→ **Stated exercise**: Could you rewrite the data from the line with "At what coordinates" through the line with "tap(1051, 166)", substituting "label" for "annotation" and leaving everything else unchanged? Don't include the pictures.

→ **Extracted information**:
- - - - -

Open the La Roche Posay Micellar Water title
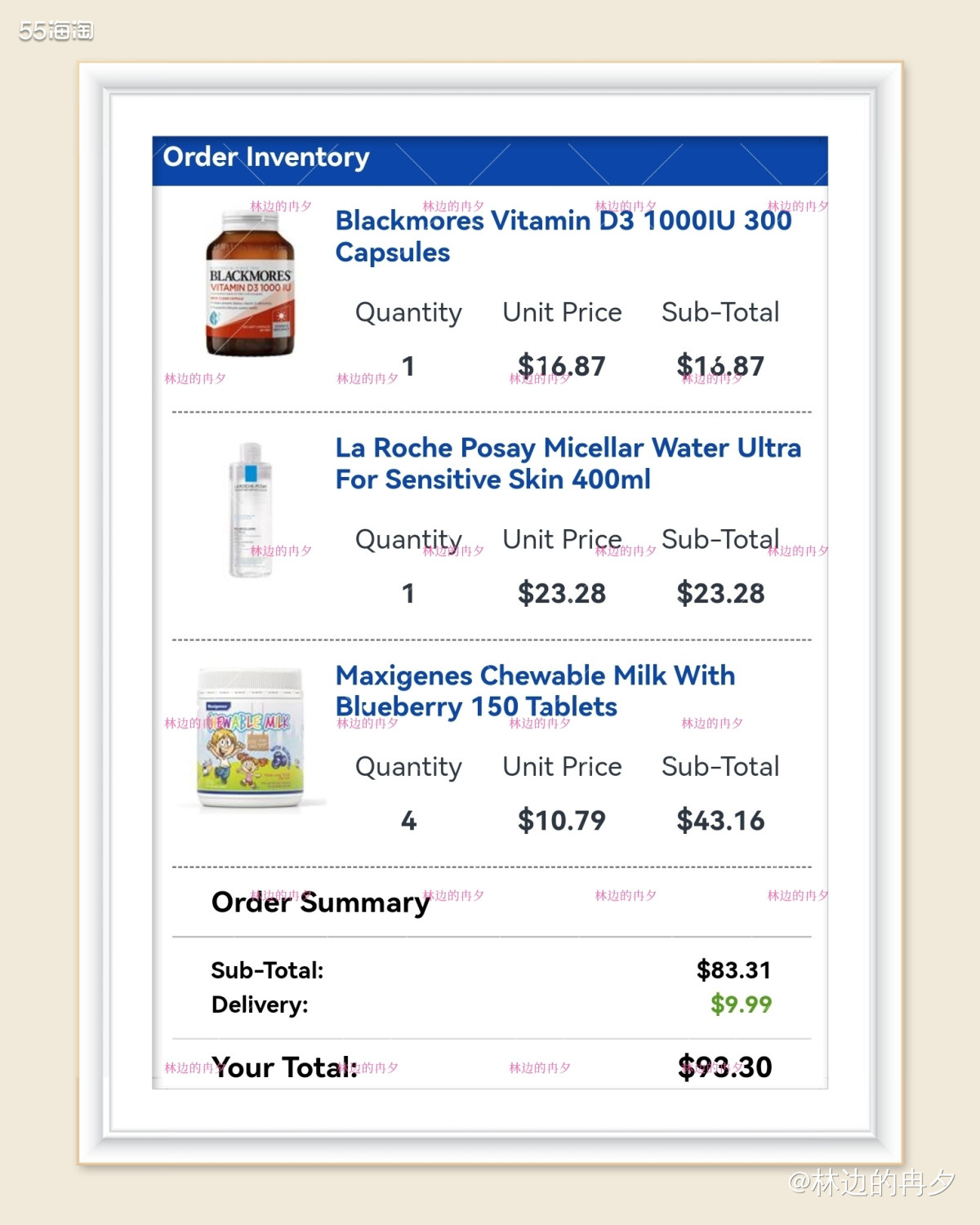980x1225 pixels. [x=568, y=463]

- - - - -

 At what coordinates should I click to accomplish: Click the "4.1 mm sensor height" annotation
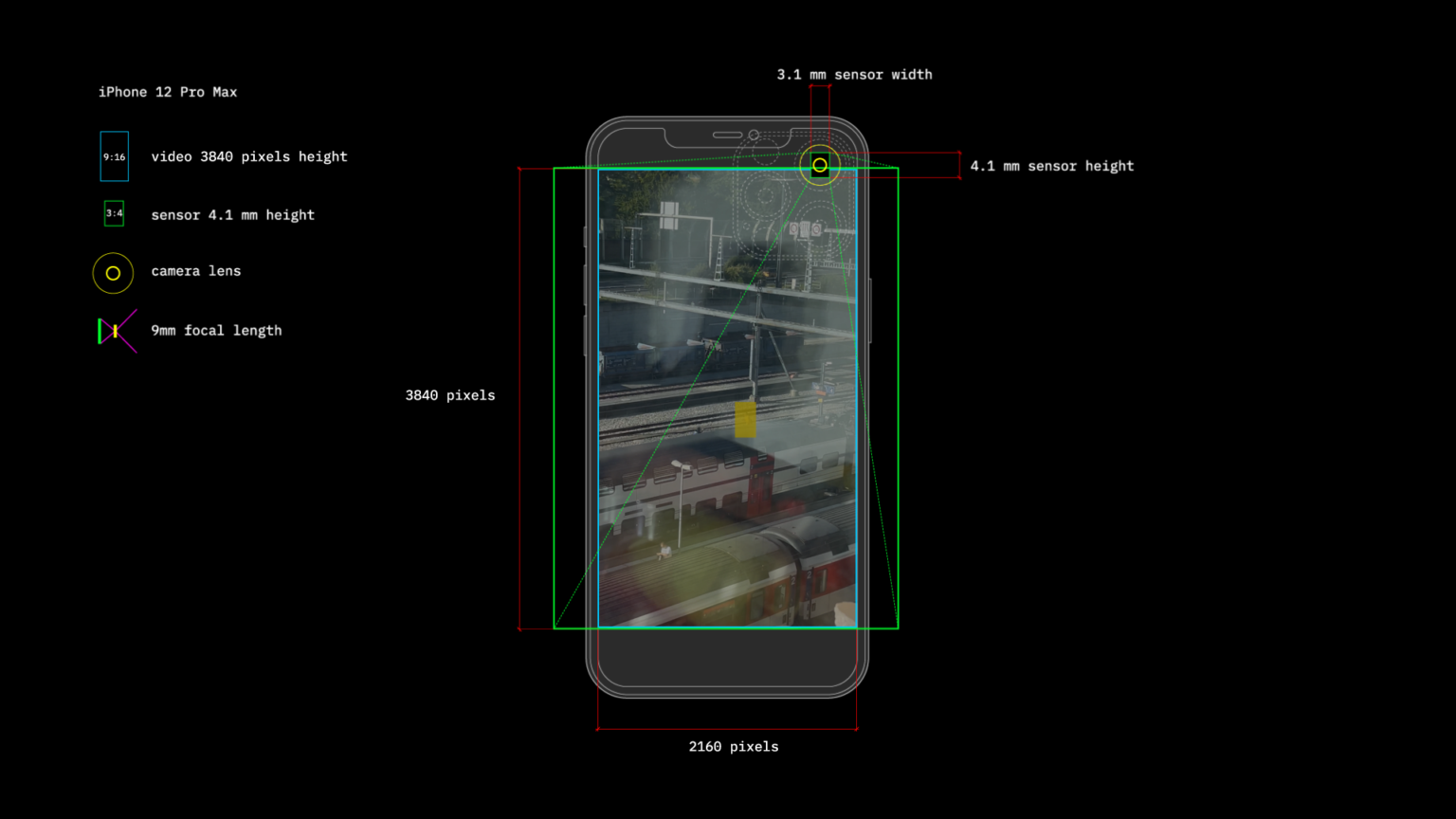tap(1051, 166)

- - - - -

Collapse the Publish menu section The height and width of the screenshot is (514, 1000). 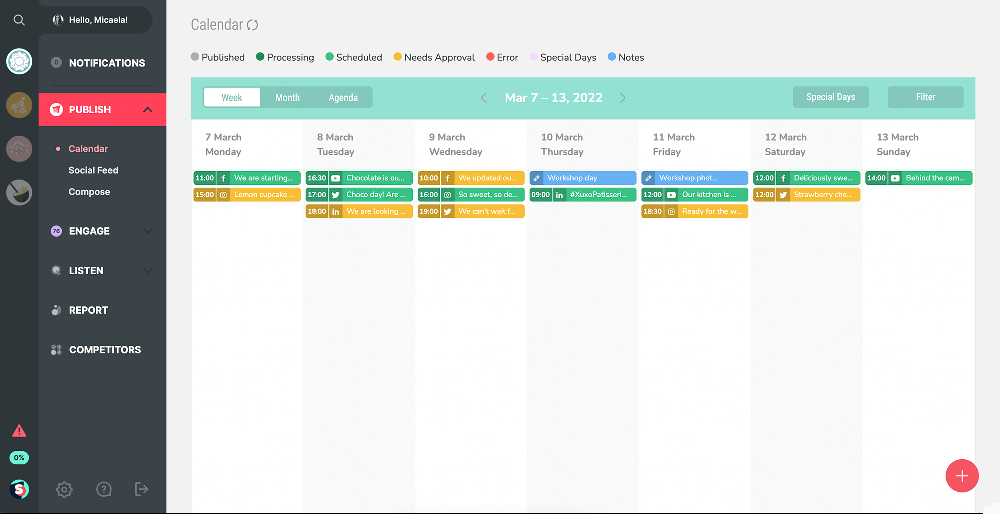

- - - - -

→ **Expected answer**:
 At what coordinates should I click to accomplish: Click the "4.1 mm sensor height" label
tap(1051, 166)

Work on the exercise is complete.